シクロスポリン持続静注療法を施行した重症潰瘍性大腸炎患者の長期予後予測式の策定

演者 勝野 達郎(千葉大・消化器内科)
共同演者 齊藤 景子(千葉大・消化器内科), 中川 倫夫(千葉大・消化器内科), 佐塚 小百合(千葉大・消化器内科), 新井 誠人(千葉大・消化器内科), 松村 倫明(千葉大・消化器内科), 丸岡 大介(千葉大・消化器内科), 坪井 優(千葉大・消化器内科), 峯村 荘子(千葉大・消化器内科), 小山田 新(千葉大・消化器内科), 横須賀 收(千葉大・消化器内科)

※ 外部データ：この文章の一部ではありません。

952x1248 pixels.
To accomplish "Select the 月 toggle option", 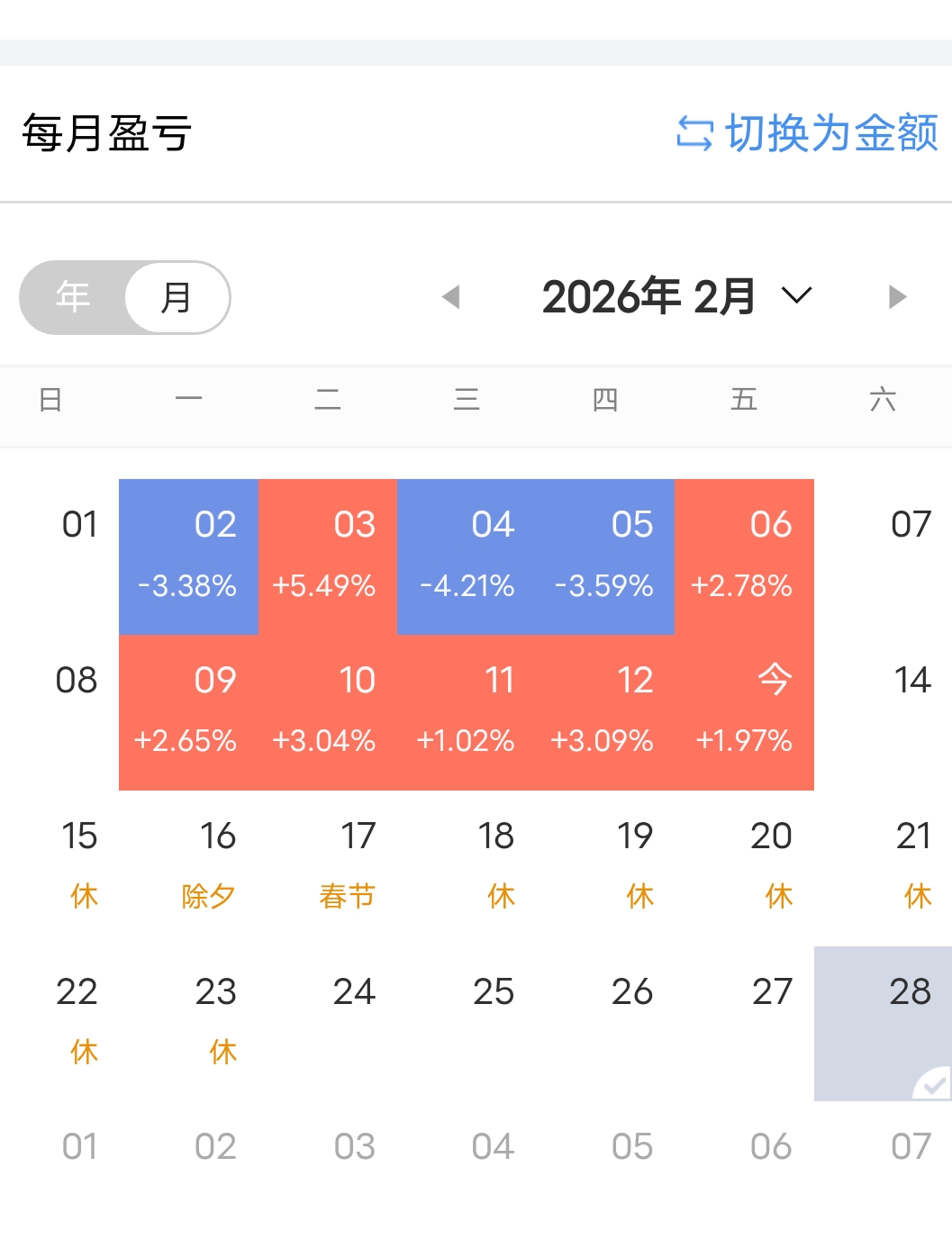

抄録 【目的】我々はシクロスポリン持続静注療法(CYA)を施行した重症潰瘍性大腸炎(UC)患者の短期予後予測式(endpoint:3ヶ月以内の手術)を初めて報告した(APT 2012).しかし,長期予後予測式は未だ知られていない.【方法】対象は2004年10月から2011年3月まで当院にてCYAを施行した重症UC患者(Lichtiger score≧10)52症例のうち,3ヶ月以内に手術を施行されず2年間以上長期観察できた症例.endpointは,観察中に手術・カルシニューリン阻害薬・抗TNFα抗体製剤のいずれかが施行された場合.臨床的背景・血液データの変化など百余項目を数値化し,多重ジスティック回帰分析を施行.【成績】35症例(男性15名,CYA施行時年齢34歳)を長期観察できた(平均145ヶ月).観察中に上記のendpointに至った症例は16例,endpointまでの平均観察期間は40.8ヶ月であった.既報の如く[チオプリン製剤不使用]が上記endpointを予測する独立した因子として抽出され(オッズ比5.1,95%CI:1.3-24.7,p=0.02),時間情報を加味しても有意であった(Kaplan-Meier法ログランク検定p=0.01,Cox比例ハザード比3.8,95%CI:1.3-13.7,p=0.01).しかし,長期予後を予測する別の独立した因子として白血球数(WBC,×103/μl)および血小板数(Plt,×104/μl)の変化が抽出された.すなわち,CYA施行開始日をday1とした場合,回帰式[-5.8-1.0×ΔWBC(day3-day1)+0.8×WBC(day14)+0.2×ΔPlt(day14-day1)<0]を満たす症例では有意に上記endpointが予測され(p<0.001,AUC=0.95,現時点での正診率89%),時間情報を加味しても有意であった(ログランク検定p<0.001,比例ハザード比25.3,95%CI:5.1-460,p<0.001).【結論】CYA施行に伴うday14までの臨床データ変動の態度が,その後の長期予後と強く相関していることが明らかになり,clinical decision-makingに有用であると思われた.